- DIRECTIVE: Render the records below as a Markdown table with the columns "Row" and "Line". Include everything from the line containing "PRIVACY POLICY (580, 1953)" down to the line containing "Datasets (1319, 36)", both of those lines included. Number each row, skip blank lines, and leave the pictures out.

- GIVEN ENTRIES:
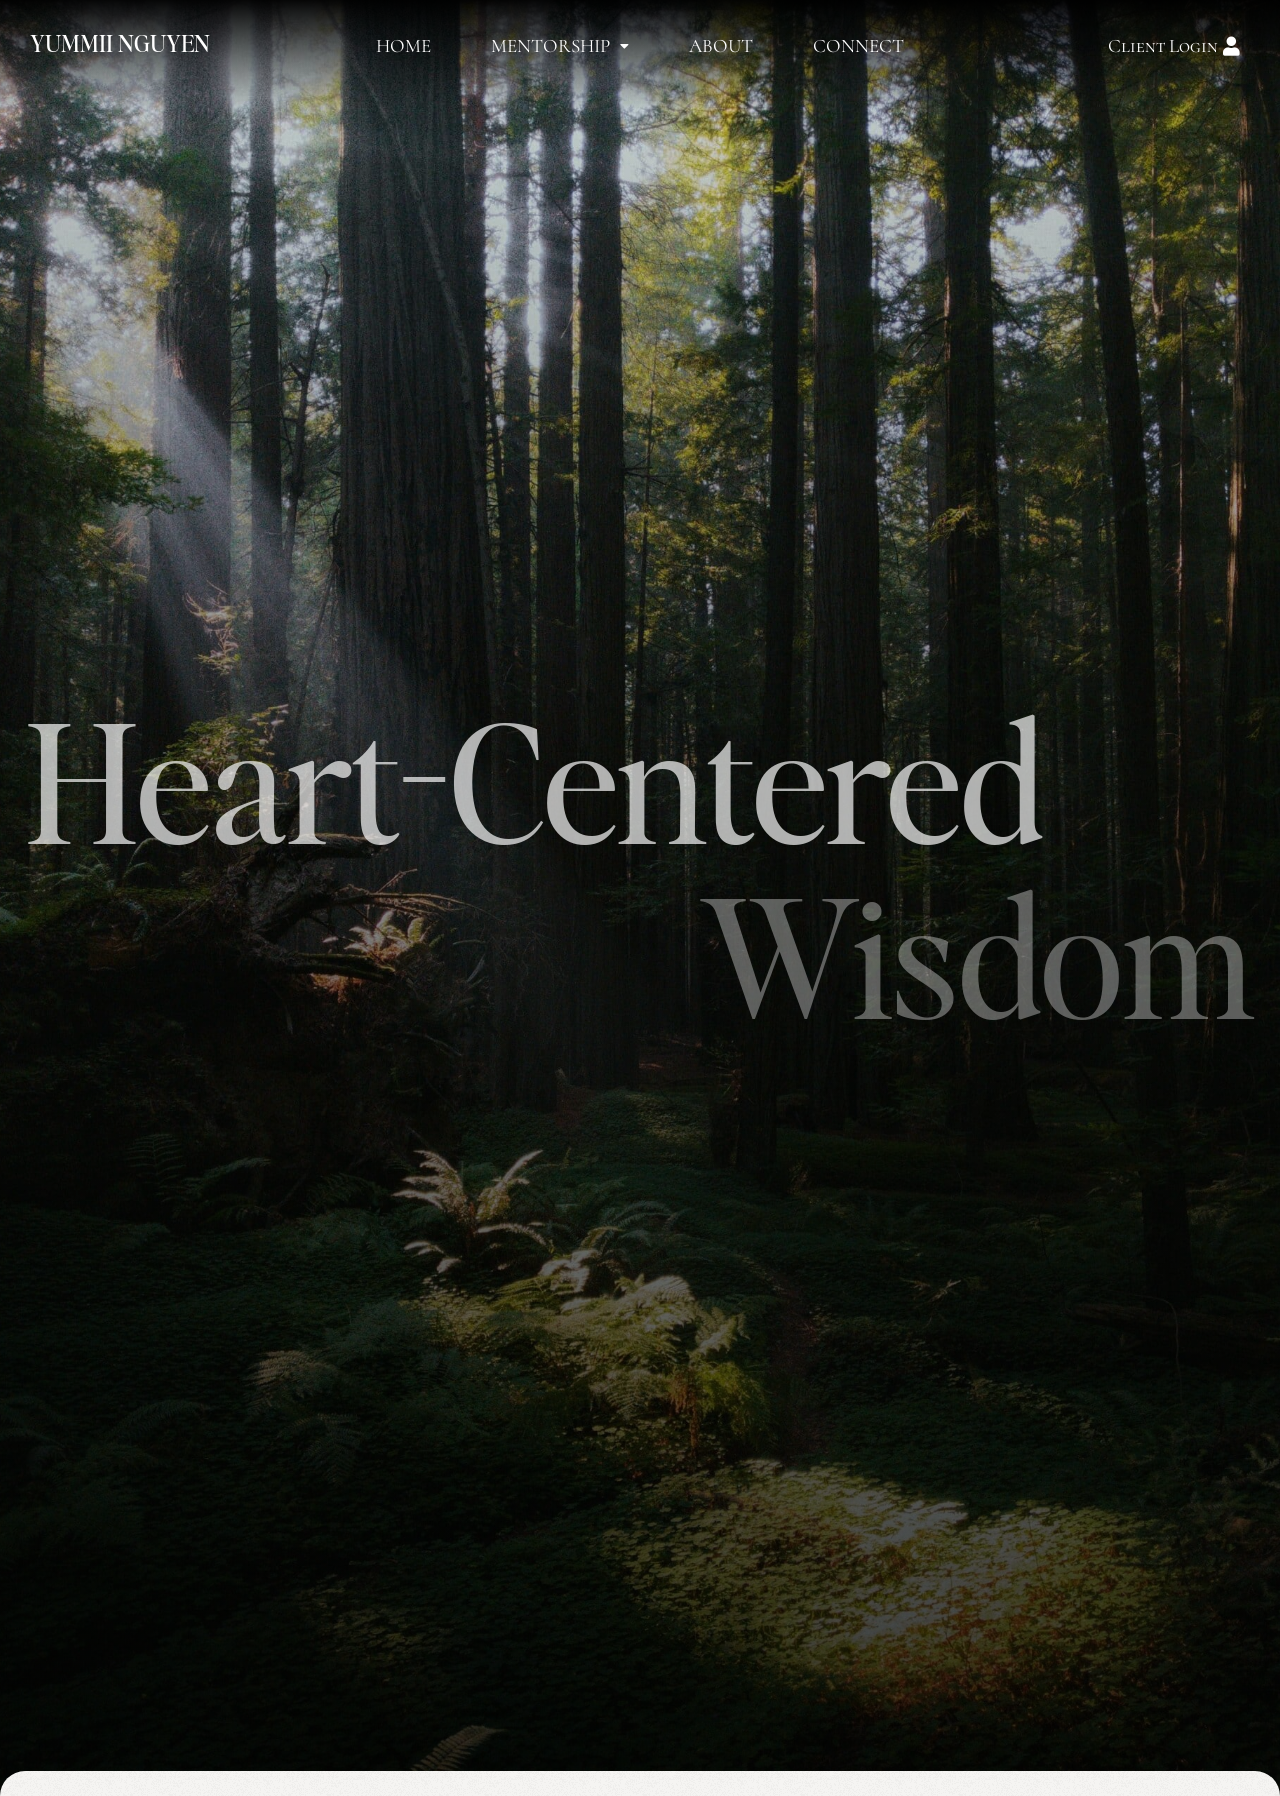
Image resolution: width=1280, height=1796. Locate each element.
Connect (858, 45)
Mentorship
--
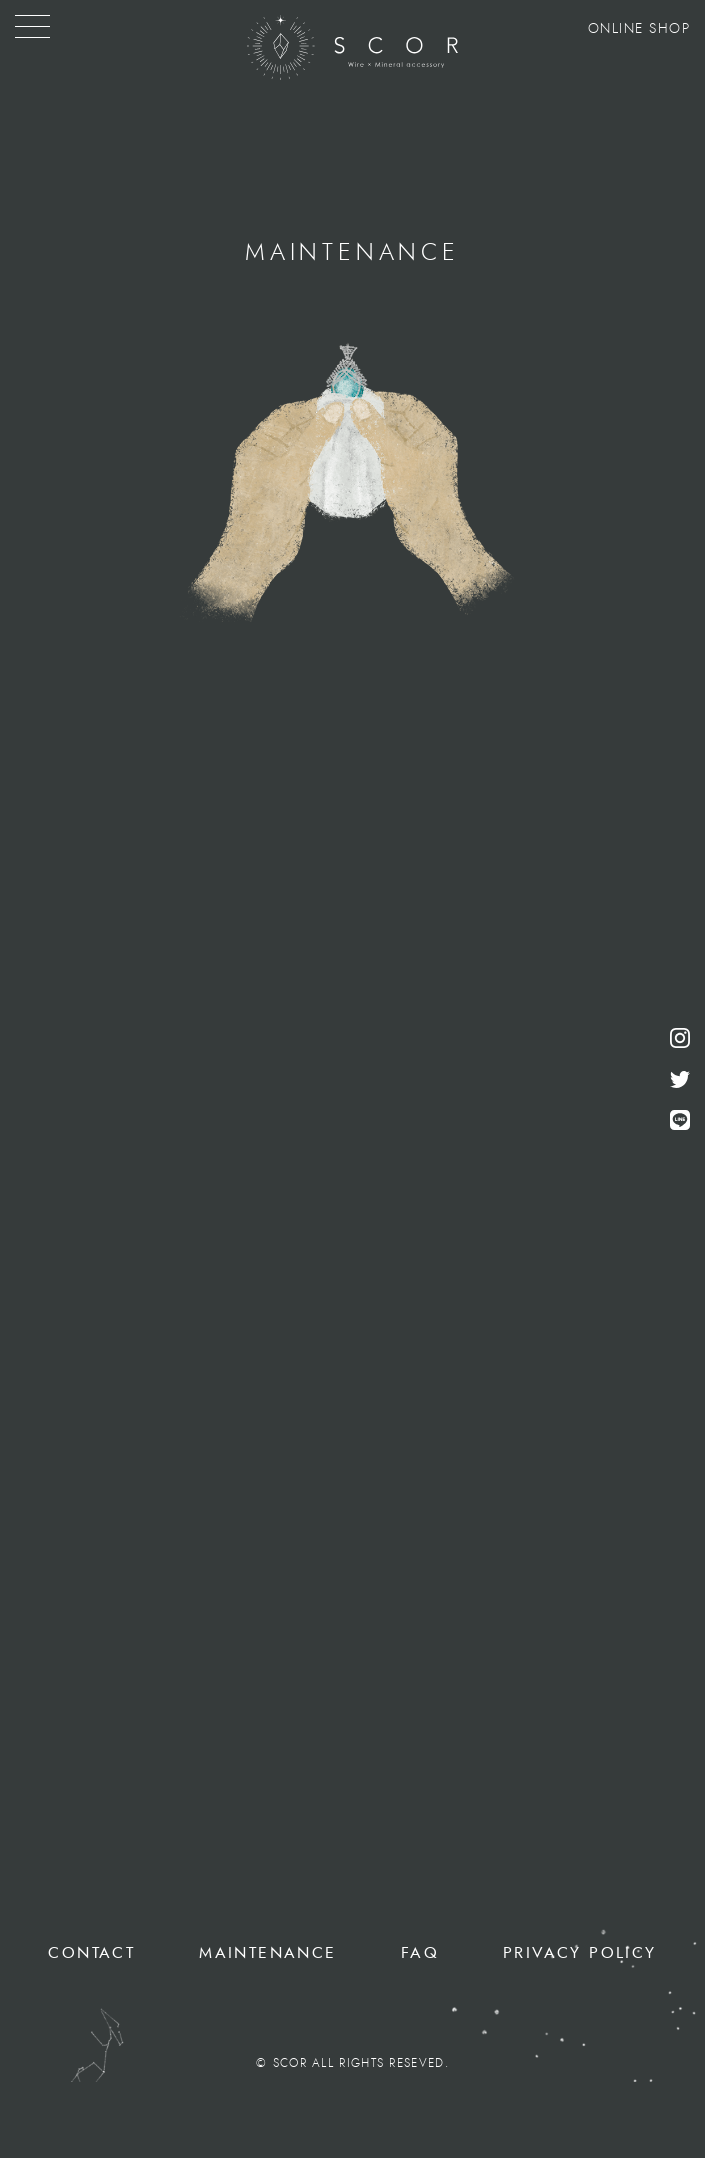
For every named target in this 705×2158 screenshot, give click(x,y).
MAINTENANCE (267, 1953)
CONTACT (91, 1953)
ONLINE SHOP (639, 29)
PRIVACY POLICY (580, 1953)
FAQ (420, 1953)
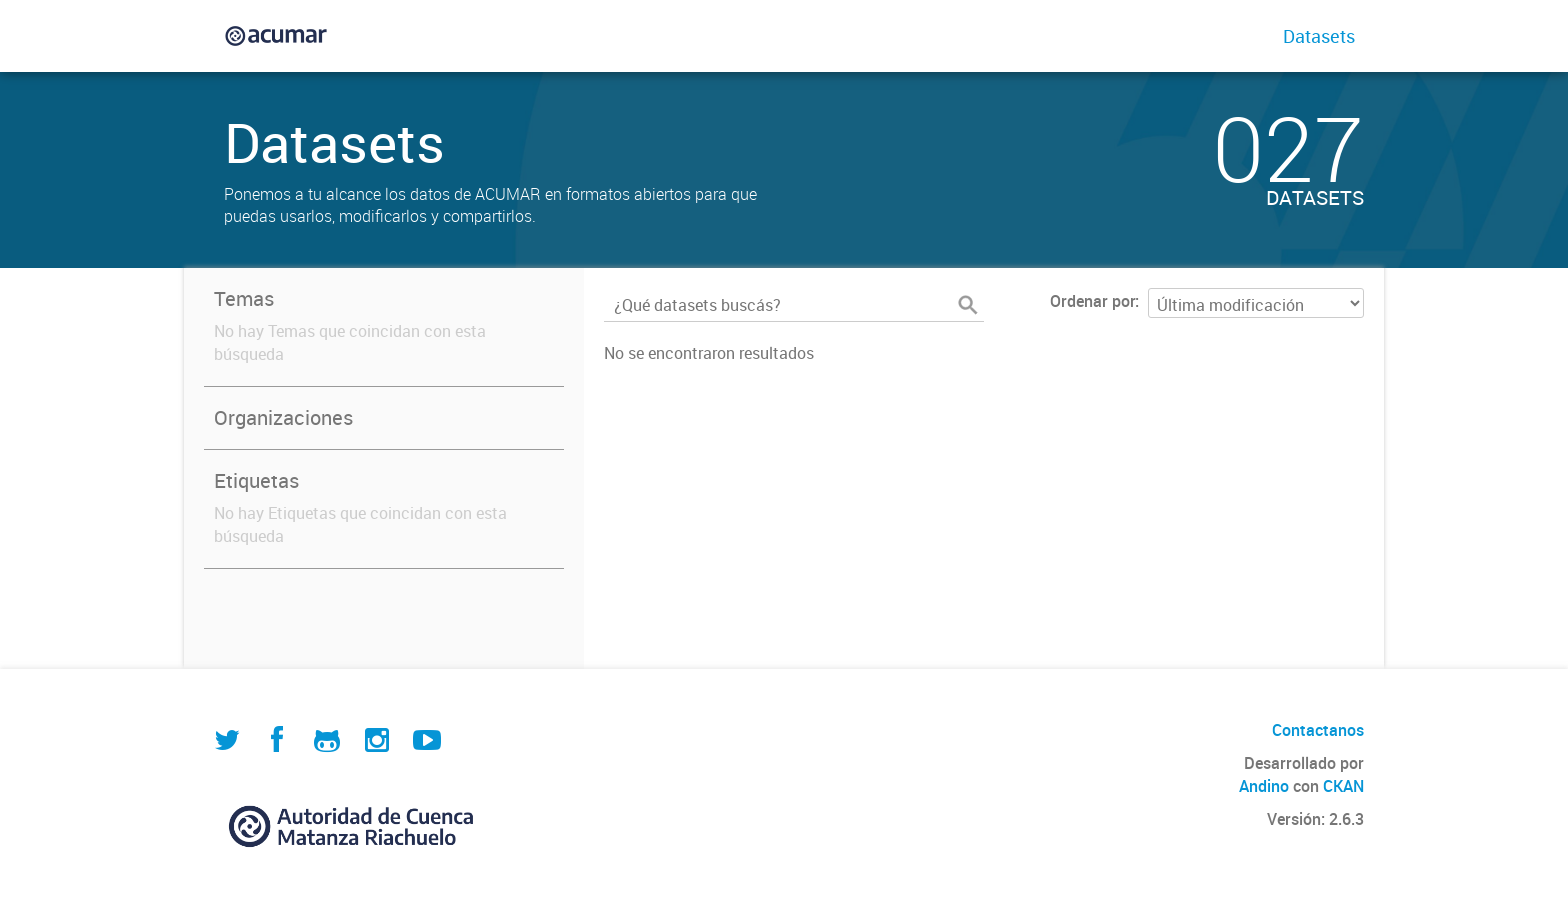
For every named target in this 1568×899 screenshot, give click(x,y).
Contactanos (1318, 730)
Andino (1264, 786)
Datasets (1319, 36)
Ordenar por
---
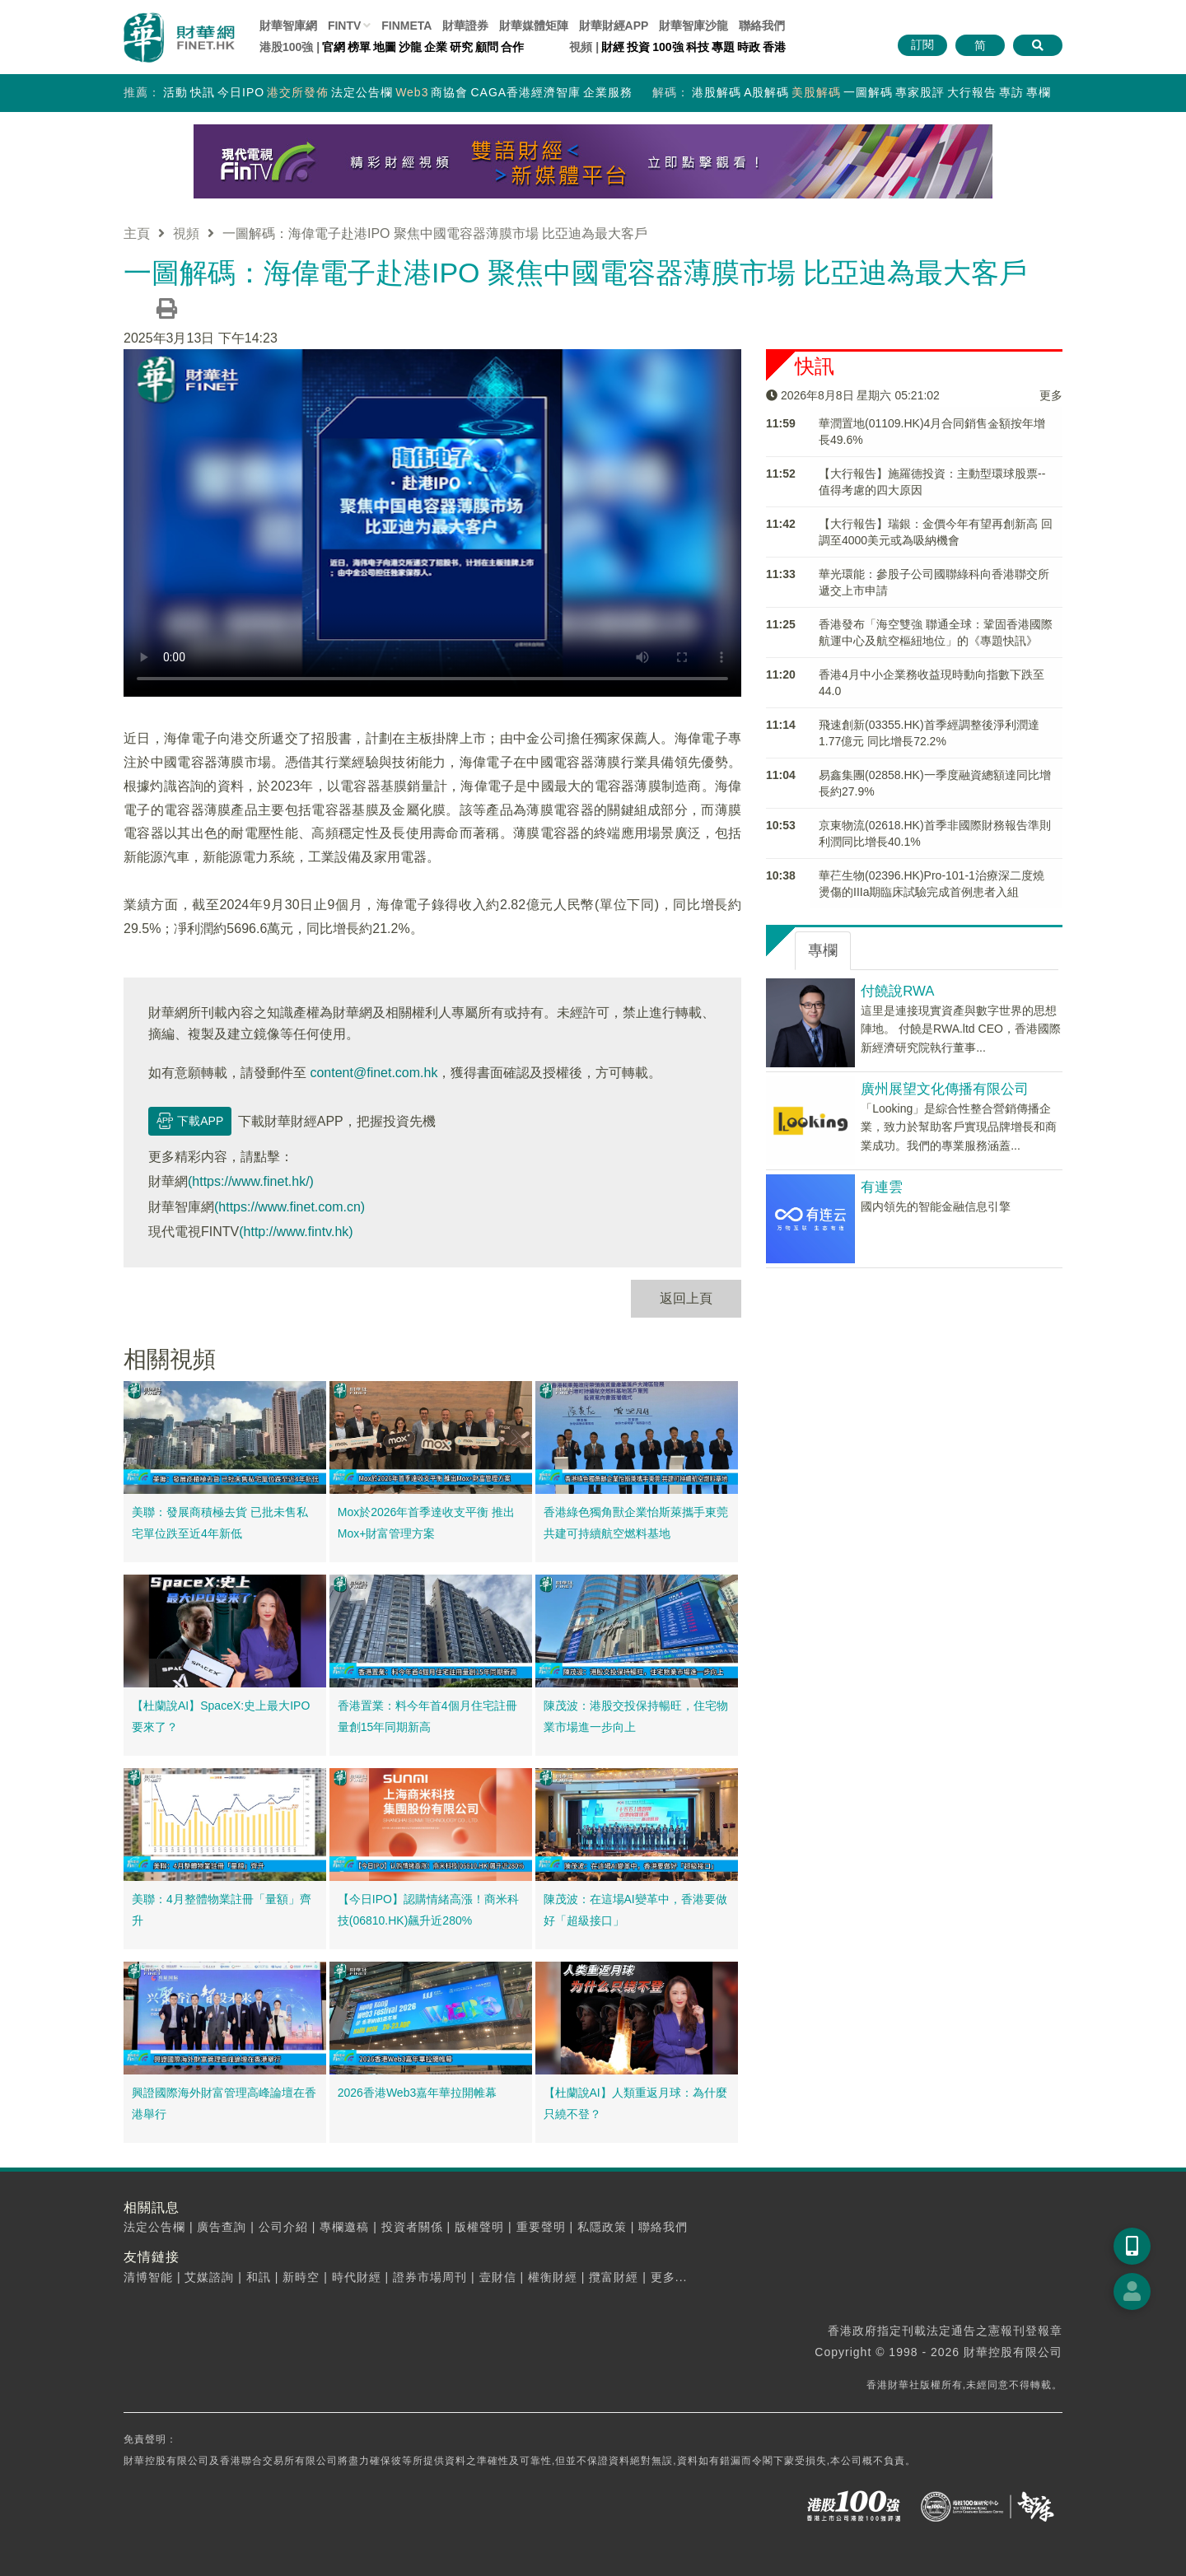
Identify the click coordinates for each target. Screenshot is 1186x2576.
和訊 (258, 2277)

- EXERCISE ANSWER:
| Row | Line |
|---|---|
| 1 | PRIVACY POLICY (580, 1953) |
| 2 | FAQ (420, 1953) |
| 3 | For every named target in this 1568×899 screenshot, give click(x,y). |
| 4 | Contactanos (1318, 730) |
| 5 | Andino (1264, 786) |
| 6 | Datasets (1319, 36) |